OpenAI ChatGPT(得到AWS雲競爭對手微軟的支持)等產品的流行,讓生成式AI成為了2023年的新聞頭條。Borno希望提醒市場,AWS幾十年來一直在投資機器學習。
她說:「AI和機器學習對亞馬遜來說並不陌生。二十年來,我們一直大力投資這項技術的開發和部署,不管是面向客戶還是內部運營。至今我們已經累計幫助100000多家客戶通過機器學習和人工智慧進行創新。」
生成式AI是一種可以根據提示生成圖像、文本、音頻和合成數據的應用。Borno表示:「我們的合作夥伴在幫助客戶利用生成式AI的潛力方面,發揮著關鍵作用。儘管我們仍處於生成式AI的早期階段,但合作夥伴不應該推遲在AWS上構建生成式AI產品。」
Borno在接受採訪時,解釋了AWS最重要的生成式AI產品和渠道計劃,稱合作夥伴應該在當今市場上利用這些產品。
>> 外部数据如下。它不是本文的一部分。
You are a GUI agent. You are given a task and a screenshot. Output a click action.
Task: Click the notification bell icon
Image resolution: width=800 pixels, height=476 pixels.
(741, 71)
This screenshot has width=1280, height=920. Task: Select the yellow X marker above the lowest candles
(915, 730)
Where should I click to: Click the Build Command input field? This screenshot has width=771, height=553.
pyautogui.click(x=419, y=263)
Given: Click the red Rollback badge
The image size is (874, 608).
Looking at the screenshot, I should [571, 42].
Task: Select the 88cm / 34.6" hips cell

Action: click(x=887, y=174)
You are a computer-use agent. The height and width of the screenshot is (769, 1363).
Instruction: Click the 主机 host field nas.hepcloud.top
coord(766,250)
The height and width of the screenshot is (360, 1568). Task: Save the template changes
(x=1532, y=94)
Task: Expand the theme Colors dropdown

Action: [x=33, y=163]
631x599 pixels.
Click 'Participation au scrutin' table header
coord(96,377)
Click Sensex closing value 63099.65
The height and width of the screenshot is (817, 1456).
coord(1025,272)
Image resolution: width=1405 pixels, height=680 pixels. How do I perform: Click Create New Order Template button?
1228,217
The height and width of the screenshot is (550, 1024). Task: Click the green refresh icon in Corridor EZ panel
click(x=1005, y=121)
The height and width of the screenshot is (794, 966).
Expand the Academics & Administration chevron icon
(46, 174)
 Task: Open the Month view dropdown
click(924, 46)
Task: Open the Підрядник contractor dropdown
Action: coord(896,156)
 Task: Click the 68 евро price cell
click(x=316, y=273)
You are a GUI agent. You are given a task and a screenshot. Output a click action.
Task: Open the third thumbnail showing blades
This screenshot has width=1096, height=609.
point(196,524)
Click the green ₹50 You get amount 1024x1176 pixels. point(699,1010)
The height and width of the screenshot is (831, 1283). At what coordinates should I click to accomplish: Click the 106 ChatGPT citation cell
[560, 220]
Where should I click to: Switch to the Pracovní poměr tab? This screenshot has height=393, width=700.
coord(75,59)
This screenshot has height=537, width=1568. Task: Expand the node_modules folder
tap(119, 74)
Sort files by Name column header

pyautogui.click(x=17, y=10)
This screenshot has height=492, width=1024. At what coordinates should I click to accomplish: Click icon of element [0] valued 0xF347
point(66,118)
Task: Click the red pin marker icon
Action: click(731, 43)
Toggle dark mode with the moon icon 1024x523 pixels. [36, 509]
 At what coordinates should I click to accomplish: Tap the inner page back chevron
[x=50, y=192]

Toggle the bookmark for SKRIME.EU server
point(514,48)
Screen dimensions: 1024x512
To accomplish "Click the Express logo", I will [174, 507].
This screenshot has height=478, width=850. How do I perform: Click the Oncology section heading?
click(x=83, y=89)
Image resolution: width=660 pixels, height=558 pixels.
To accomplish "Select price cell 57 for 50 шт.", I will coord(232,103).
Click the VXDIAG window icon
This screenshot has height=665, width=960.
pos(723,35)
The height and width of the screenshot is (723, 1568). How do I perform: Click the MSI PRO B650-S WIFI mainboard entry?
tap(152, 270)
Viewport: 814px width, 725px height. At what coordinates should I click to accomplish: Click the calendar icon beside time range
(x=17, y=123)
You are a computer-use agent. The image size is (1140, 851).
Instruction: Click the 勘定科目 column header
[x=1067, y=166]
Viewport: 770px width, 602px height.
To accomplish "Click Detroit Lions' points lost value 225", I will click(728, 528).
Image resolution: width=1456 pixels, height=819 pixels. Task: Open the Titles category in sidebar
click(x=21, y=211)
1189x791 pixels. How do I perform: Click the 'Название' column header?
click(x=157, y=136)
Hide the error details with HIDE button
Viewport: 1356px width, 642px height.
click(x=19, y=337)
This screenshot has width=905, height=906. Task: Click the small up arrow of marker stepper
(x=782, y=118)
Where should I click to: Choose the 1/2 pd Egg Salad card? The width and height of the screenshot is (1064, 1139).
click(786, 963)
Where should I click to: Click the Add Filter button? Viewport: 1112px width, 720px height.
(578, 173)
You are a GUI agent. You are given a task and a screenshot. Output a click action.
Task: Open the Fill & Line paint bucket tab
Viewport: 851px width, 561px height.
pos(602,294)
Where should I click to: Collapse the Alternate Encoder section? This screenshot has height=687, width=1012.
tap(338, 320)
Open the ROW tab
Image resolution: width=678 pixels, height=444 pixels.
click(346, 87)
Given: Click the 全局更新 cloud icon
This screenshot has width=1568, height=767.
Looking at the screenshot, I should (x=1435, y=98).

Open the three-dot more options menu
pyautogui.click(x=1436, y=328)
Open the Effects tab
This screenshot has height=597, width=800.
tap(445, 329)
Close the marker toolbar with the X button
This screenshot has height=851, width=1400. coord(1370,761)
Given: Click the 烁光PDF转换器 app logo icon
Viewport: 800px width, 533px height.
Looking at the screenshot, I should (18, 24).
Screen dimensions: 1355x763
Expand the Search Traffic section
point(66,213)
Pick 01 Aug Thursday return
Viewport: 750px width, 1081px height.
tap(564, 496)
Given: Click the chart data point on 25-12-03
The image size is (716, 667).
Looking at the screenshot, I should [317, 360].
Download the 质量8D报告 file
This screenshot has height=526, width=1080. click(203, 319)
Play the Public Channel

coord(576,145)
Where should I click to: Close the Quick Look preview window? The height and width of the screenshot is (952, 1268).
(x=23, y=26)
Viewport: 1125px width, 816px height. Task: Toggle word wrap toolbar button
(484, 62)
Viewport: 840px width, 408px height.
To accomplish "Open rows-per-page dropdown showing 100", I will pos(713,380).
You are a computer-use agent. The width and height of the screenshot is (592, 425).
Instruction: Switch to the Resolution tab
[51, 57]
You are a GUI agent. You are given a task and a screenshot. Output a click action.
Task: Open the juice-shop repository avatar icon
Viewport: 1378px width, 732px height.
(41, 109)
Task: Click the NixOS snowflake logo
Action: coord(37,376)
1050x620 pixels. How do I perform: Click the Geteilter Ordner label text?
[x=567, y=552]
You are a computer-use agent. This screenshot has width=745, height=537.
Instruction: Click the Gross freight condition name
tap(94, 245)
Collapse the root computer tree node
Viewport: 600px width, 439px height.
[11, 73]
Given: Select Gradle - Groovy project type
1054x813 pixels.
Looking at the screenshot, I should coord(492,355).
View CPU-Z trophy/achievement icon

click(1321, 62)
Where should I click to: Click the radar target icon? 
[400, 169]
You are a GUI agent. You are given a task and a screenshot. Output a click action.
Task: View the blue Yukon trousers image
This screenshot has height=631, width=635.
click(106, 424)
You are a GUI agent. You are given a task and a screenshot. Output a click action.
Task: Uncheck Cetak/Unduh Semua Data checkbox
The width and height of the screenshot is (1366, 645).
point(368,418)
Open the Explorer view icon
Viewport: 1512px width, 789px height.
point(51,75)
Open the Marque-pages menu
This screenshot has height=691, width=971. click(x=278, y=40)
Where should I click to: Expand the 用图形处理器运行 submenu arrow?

Amazon Bedrock:「構建和擴展」生成式AI的最簡單的方式
Amazon Bedrock是一項用於構建和擴展生成式AI應用的新服務,讓客戶可以輕鬆訪問創新的基礎模型。
Borno說:「Amazon Bedrock為客戶提供了構建和擴展企業級生成式AI應用一種最簡單的方法。Bedrock使來自AI初創公司的預訓練基礎模型,如Anthropic和Stability AI,可以通過API輕鬆獲得,此外還提供由AWS開發的Amazon Titan基礎模型。」
Amazon Bedrock的啟動合作夥伴包括Accenture、Deloitte、Infosys和Slalom,這些合作夥伴正在打造實踐以幫助企業更快速地行動起來。她說:「Amazon Bedrock的託管服務讓我們感到非常興奮。」
新的Amazon EC2 Inf2使「生成式AI具有成本效益」
AWS最近全面推出了由AWS Inferentia2晶片提供支持的Amazon EC2 Inf2實例,旨在降低運行生成式AI工作負載的成本。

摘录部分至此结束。